Analysis of splice site conservation
Selected protein encoding transcript sequences with non-canonical splice sites were subjected to a search via BLASTn v2.2.28+  to identify homologues in other species to investigate the conservation of splice sites across plant species. As proof of concept, one previously validated non-canonical splice site containing gene , At1g79350 (rna15125), was investigated in more depth. Homologous transcripts were compared based on their annotation to investigate the conservation of non-canonical splice sites across species. Exon-intron structures of selected transcripts were plotted by a Python script using matplotlib  to facilitate manual inspection.
Validation of annotated splice sites
Publicly available RNA-Seq data sets of different species (Additional file 2) were retrieved from the Sequence Read Archive . Whenever possible, samples from different tissues and conditions were included. The selection was restricted to paired-end data sets to provide a high accuracy during the read mapping. Only species with multiple available data sets were considered for this analysis. All reads were mapped via STAR v2.5.1b  in 2-pass mode to the corresponding genome sequence using previously described cutoff values . A Python script utilizing BEDTools v2.25.0  was deployed to convert the resulting BAM files into customized coverage files. Next, the read coverage depth at all exon-intron borders was calculated based on the terminal nucleotides of an intron and the flanking exons. Splice sites were considered as supported by RNA-Seq if the read coverage depth dropped by at least 20% when moving from an exon into an intron (Additional file 3).
Phylogenetic tree construction
RbcL (large RuBisCO subunit) sequences of almost all investigated species were retrieved from the NCBI for the construction of a phylogenetic tree. MAFFT v.7  was deployed to generate an alignment which was trimmed to a minimal occupancy of 60% in each alignment column and finally subjected to FastTree v.2.1.10  for tree construction. Species without an available RbcL sequence were integrated manually by constructing subtrees based on scientific names via phyloT (https://phylot.biobyte.de/). Due to these manual adjustments, the branch lengths in the resulting tree are not accurate and only the topology (Additional file 4) was considered for further analyses.
Intron length analyses
Stress-related gene IDs of A. thaliana were retrieved from the literature  and corresponding genes in the NCBI annotations were identified through reciprocal best BLAST hits as previously described . Lengths of introns in these stress genes were compared against an equal number of randomly selected intron lengths from all remaining genes using the Wilcoxon test as implemented in the Python module scipy. Average values of the stress gene intron lengths as well as the randomly selected intron lengths were compared. This random selection and the following comparison were repeated 100 times to correct for random effects.

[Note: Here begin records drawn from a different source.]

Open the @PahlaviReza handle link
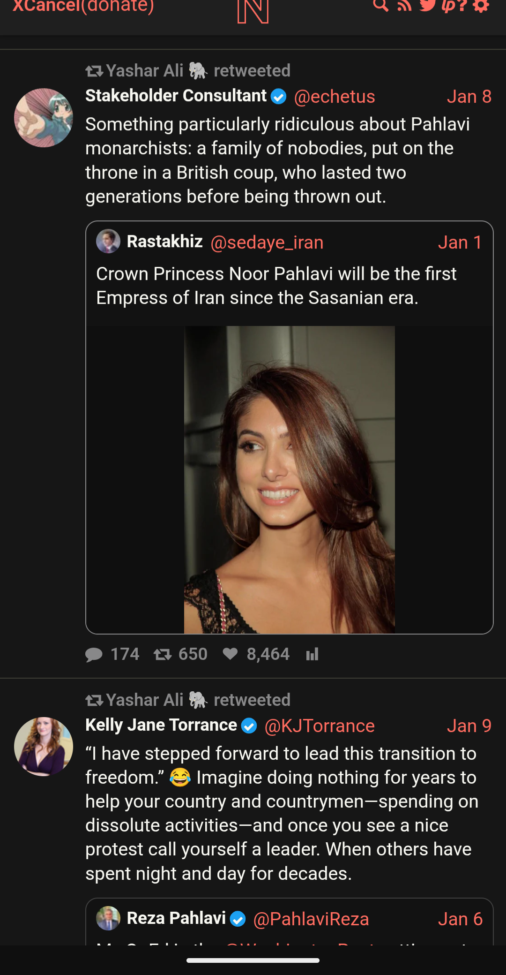[311, 919]
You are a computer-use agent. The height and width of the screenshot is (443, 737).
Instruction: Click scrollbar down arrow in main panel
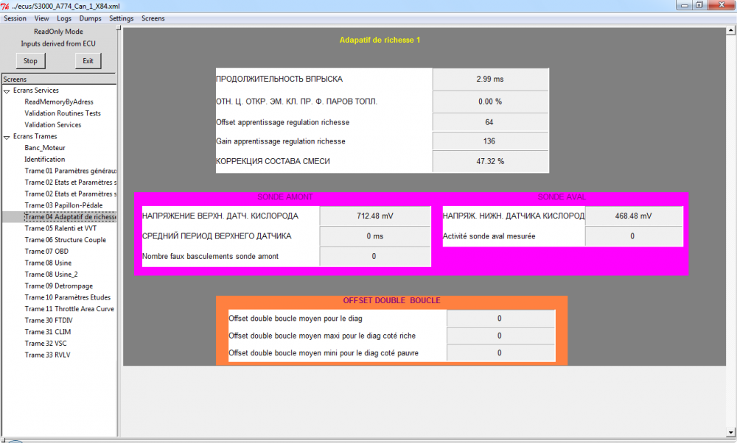coord(731,432)
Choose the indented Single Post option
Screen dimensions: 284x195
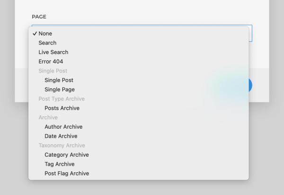click(x=59, y=80)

Minor non-canonical splice site combinations without ambiguous bases in introns longer than 5 kb were counted and compared against their frequency in shorter introns. After ranking all splice site combinations by this ratio, the frequency of the four bases A, C, G, and T was analyzed in correlation to their position in this list.
Comparison of non-canonical splice sites to overall sequence variation
A previously generated variant data set  was used to identify the general pattern of mutation and variant fixation between the two A. thaliana accessions Columbia-0 and Niederzenz-1. All homozygous SNPs in a given VCF file were considered for the calculation of nucleotide substitution rates. Corresponding substitution rates were calculated for all minor non-canonical splice sites by assuming they originated from the closest sequence among GT-AG, GC-AG, and AT-AC. General substitution rates in a species were compared against the observed substitution in minor non-canonical splice sites via Chi2 test.
Genomic properties of plants and diversity of non-canonical splice sites
Comparison of all genomic data sets revealed an average GC content of 36.3%, an average percentage of 7.8% of protein encoding sequence, and on average 95.7% of complete BUSCO genes (Additional file 5). Averaged across all 121 genomes, a genome contains an average of 27,232 genes with 4.5 introns per gene. The number of introns per gene was only slightly reduced to 4.15 when only introns enclosed by coding exons were considered for this analysis.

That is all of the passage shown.